First there's this great picture which has been put in Wikipedia Commons (by the US National Archives and Records Administration) meaning everyone can use it. Hopefully it should give these African-American nurses sailing in WW2 a high profile. Most people in Britain know about we had black GIs here, but not women too. These women are sailing into Greenock on Tuesday 15 August 1944.
Having seen hundreds of images of white women and men in transit it seems to me that what it shows is par for the course on wartime voyages. You're marshalled in batches. There's nowhere to sit and have a hot drink (a joke!). You wait around, for this, then that, then wait again. And if you're lucky it isn't raining as you queue on an open deck.
Although these 'enforced travellers' were be thrilled at being selected for the 'adventure' of going overseas and really keen on contributing to the war effort, days of mal de mer often took the shine off arriving. (Women are twice as likely as men to be seasick too; it's a not-understood physical problem connected to women being more prone to migraines than are males.
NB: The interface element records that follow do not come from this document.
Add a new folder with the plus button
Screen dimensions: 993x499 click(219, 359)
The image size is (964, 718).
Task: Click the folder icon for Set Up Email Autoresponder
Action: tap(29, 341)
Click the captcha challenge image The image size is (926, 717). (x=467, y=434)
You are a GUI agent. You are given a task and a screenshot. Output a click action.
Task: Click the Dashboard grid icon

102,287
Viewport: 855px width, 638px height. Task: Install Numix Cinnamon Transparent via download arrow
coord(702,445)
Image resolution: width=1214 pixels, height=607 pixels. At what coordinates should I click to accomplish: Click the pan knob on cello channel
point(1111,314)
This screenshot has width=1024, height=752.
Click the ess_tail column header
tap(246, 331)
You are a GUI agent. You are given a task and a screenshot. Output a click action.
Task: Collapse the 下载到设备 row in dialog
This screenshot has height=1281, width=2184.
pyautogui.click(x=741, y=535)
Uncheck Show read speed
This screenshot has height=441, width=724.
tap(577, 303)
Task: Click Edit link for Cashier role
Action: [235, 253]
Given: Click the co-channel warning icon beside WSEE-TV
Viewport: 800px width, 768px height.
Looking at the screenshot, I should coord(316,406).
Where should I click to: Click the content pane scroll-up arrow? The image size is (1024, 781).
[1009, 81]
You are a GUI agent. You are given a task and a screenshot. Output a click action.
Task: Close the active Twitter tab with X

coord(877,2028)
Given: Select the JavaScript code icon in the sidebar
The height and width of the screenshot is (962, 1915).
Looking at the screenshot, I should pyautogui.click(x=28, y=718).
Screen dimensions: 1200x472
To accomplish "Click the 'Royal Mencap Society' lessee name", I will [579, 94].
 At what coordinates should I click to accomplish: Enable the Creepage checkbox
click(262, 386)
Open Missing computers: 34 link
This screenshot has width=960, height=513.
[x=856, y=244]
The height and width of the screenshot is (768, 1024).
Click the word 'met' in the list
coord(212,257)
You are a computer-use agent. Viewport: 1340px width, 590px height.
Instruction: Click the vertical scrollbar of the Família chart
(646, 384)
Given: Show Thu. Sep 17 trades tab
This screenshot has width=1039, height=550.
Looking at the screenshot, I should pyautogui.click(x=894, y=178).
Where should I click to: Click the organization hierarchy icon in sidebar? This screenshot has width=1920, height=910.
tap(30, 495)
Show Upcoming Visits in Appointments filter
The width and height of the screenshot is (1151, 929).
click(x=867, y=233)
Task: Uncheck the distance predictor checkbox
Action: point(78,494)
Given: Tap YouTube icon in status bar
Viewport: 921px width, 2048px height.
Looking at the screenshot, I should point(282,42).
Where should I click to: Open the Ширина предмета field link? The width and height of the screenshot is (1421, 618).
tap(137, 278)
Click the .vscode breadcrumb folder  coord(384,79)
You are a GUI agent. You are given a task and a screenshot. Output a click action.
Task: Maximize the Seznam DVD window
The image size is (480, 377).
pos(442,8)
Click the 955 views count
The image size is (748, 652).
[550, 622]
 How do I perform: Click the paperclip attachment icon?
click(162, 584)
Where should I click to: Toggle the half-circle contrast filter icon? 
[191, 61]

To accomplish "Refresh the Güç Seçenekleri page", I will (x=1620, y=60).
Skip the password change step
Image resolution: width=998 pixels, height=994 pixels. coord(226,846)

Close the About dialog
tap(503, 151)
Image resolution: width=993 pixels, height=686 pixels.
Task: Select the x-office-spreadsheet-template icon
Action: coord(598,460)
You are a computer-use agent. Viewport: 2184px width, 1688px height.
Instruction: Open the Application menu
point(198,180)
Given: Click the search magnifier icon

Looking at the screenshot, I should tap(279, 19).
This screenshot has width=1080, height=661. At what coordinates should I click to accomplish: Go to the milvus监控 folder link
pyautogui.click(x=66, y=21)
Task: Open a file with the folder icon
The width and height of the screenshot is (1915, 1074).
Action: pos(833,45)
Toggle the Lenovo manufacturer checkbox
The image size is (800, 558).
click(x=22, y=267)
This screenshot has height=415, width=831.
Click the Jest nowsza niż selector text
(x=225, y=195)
Even nurses didn't get issued with motion sickness tablets, which were anyway still in their chemical infancy. Clever ones bought their own Mothersills).
At least they were crossing in summer (less choppy), As it was just after D-Day, they had grounds for being optimistic about victory. They'd be nursing troops injured in that successful Allied landing in occupied France two months earlier.
These women's crossing from the segregated US must have had gendered and racialised aspects, but obviously they are not officially recorded in publicity photos. That's why doing oral history is essential.
Some of my finding are in a light article (2,000-ish words), Searching for Histories of Black Women’s Service across the Seas in the Second World War which is newly posted on the History Workshop blog. It has been tweeted a lot already, as 'interesting'.